Playing With Sharks Archival Footage Digitised with Cintel Scanner

playing with sharksBlackmagic Design today announced the global hit documentary “Playing With Sharks: The Valerie Taylor Story” used Cintel Scanner C-Drive HDR to digitise hundreds of hours of archival footage shot of and by the famous underwater naturalist and filmmaker Valerie Taylor. Grant Petty, Blackmagic Design chief executive officer said that The Cintel Scanner is a 4K Ultra HD scanner, so it’s able to get that quality off the film and can be retransferred to files. Petty added that you can get it out to a new market of people who have Ultra HD televisions. That’s why we built it, as film is high resolution, it’s a great source of new Ultra HD content.
Playing With Sharks was produced and originated by WildBear Entertainments, Bettina Dalton and directed by Sally Aitken, has gained international acclaim as it follows the renowned marine maverick’s life from champion spearfisher to passionate shark protector and noted underwater filmmaker. First premiering at the Sundance 2021 Film Festival, and winner of Best Documentary at several festivals worldwide, the film follows Taylor’s career over six decades. As a prolific underwater filmmaker, as well as the subject of many films and shows herself, hundreds of hours of incredible sharks and other marine life was filmed from the 1960s through the 2000s in diverse film formats and stocks.
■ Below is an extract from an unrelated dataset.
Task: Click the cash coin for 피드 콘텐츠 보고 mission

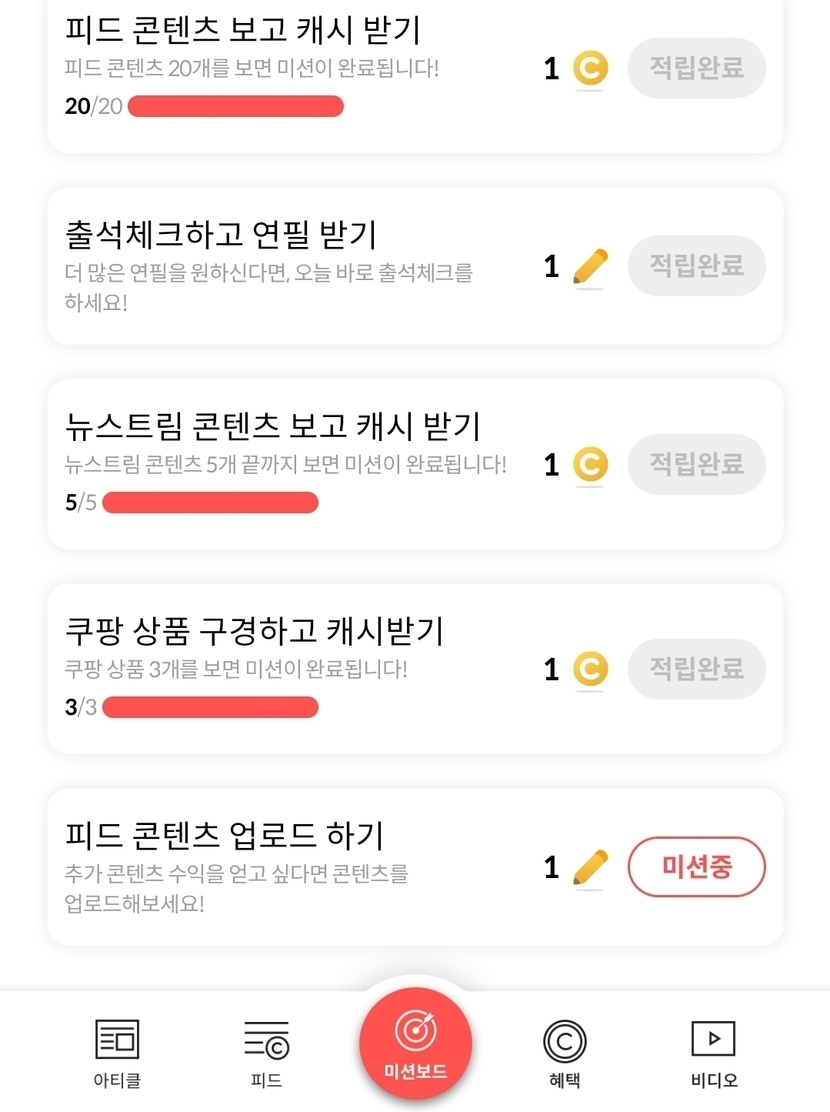Action: [x=590, y=69]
“We had more than 200 hours of archival footage and there was a real mix of film stocks and gauges, from 35mm to standard 16 ektachrome Kodachrome and some Fuji stock, as well as black and white. Almost the full gamut of types of film at that time.” Producer Bettina Dalton commented “Valerie’s husband Ron Taylor was an extraordinary cameraman, especially when you consider, he was often filming holding his breath with sharks cruising by shooting with 100- and 200-foot film rolls that had to be reloaded at the surface, it was remarkable what they were able to achieve. Add to this, his engineering skill in building his own camera housings required at the time, designing lenses for macro, making their own wet suites and weight belts, they were true pioneers. We had such a trove of footage, and the Cintel was a fabulous work horse for scanning and respecting this history.”
Dalton and her crew used the Cintel Scanner to digitise all hundreds of hours that distilled down to the 47 minutes of archival footage used in the hour and a half documentary. They relied on the Cintel Scanner, a real time film scanner for digitising 35mm and 16mm film at up to 30 frames per second, to quickly and reliably scan any type of footage.
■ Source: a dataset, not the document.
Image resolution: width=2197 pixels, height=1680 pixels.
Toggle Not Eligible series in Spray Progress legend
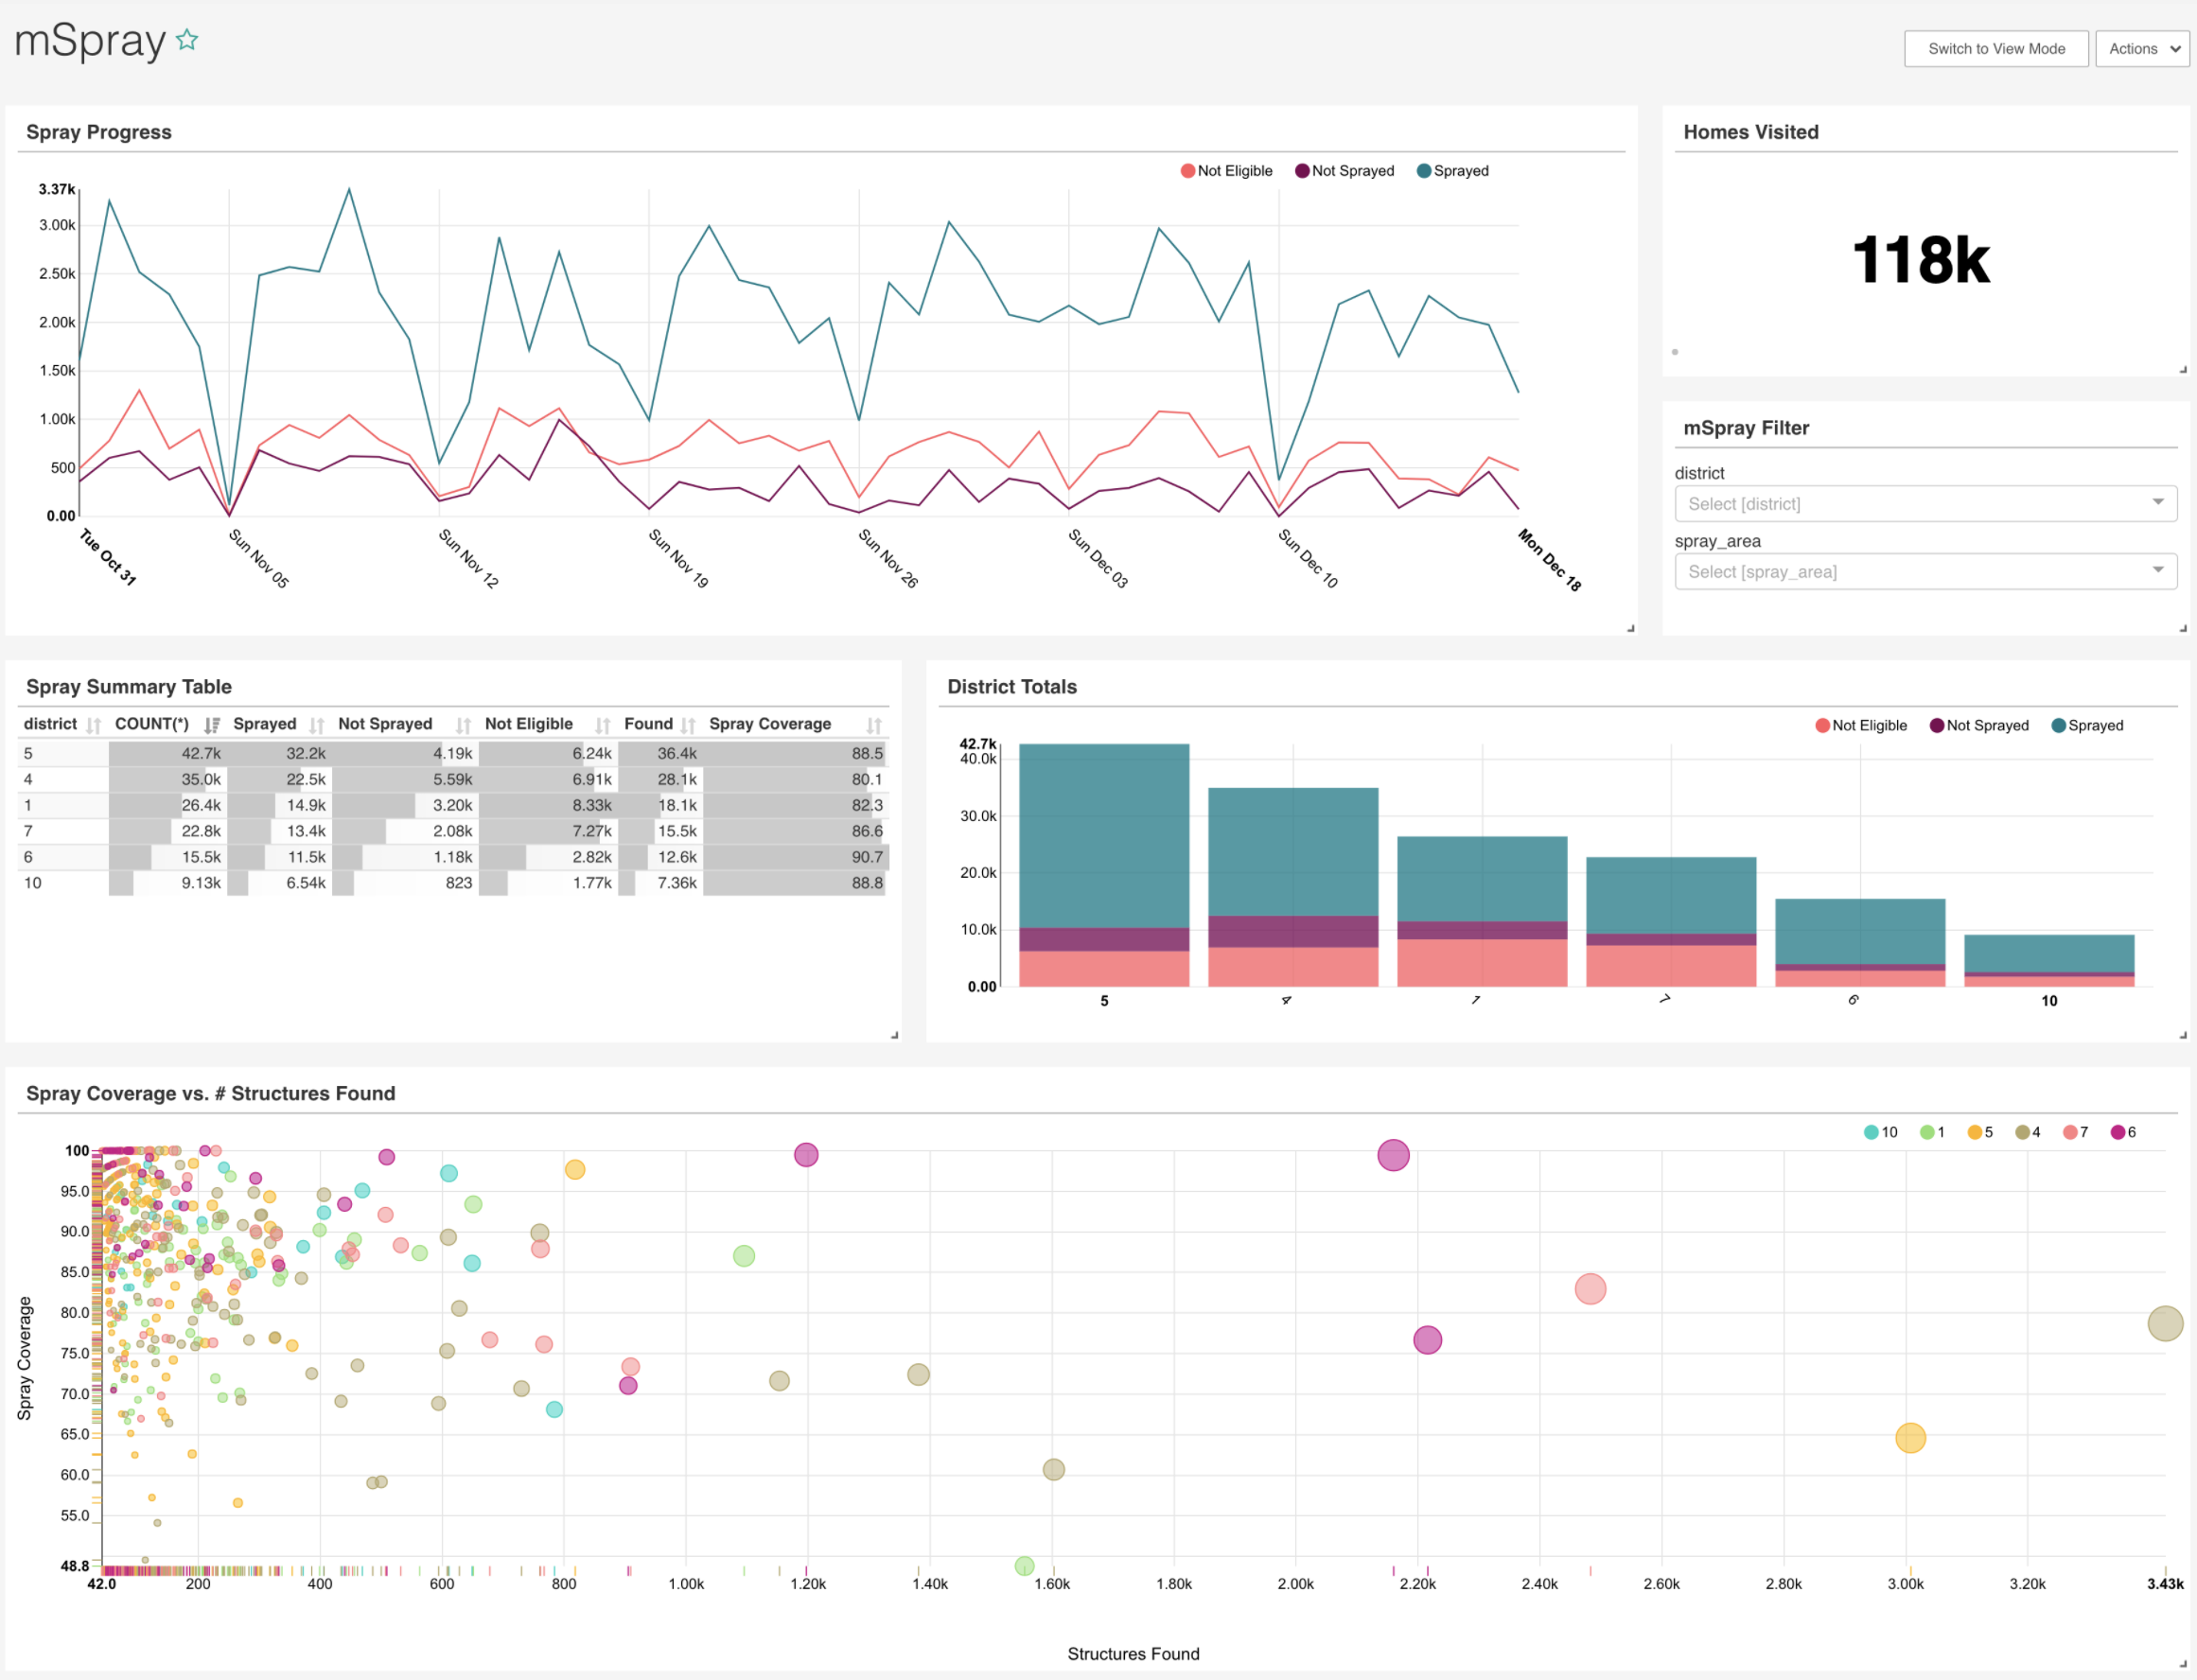(x=1226, y=171)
“It never missed a beat. The process is highly efficient and the Cintel in its simplicity seems to be incredibly failsafe in its operation. A good example is when the director Sally Aitken, was looking for additional material, we were able, within 24 hours, to find archived content that she was looking for and scan it, in house making it it available in the premier project, literally the next day,” Dalton commented.




Along with Cintel Scanner, “Playing with Sharks’ colorist Angela Cerasi used DaVinci Resolve Studio for color correction on the film, which allowed her to maintain the beauty and diversity of the original footage while giving the entire film a high-quality feel.
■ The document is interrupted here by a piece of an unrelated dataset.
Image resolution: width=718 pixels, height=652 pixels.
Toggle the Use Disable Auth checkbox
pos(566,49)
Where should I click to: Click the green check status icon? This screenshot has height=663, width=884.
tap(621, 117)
“This film is a beautifully crafted mosaic of film sources, and it was both an honor and great fun to color grade. Visually the director and I decided to make the film look confident and bold, to epitomize the trailblazer Valerie Taylor herself. In the scene where Valerie explains the first time she saw underwater, we pushed the saturation and color of the archive, so it looked like a vibrant and magical, alien world. Each era was given its own vintage look, for example the late 1950’s was a warm black and white. We gave the modern day interviews a bold but cinematic feel, with the interviewees sitting in front of a block-colored background which I twisted to give each a strong and unusual color.” Cerasi commented.
Angela Cerasi also color graded the film using the DaVinci Resolve Remote Grading functionality. “Resolve allowed me to color grade from my home studio in Brisbane and control the Resolve system in a Sydney theatrette where the clients were viewing the grade. It was seamless. I love Resolve’s flexibility.” After her success using the Cintel Scanner and DaVinci Resolve Studio with “Playing With Sharks,” Dalton also used the system to digitise and remaster 13 episodes of Valerie and Ron Taylor’s 1973 film series “Inner Space.” “The comments that we have had about the quality of the footage on the big screen during the cinema release have been extraordinary. People are amazed how film of that age could come up with such intrinsic quality on the big screen. Cintel was a big part of that success,” Cerasi commented.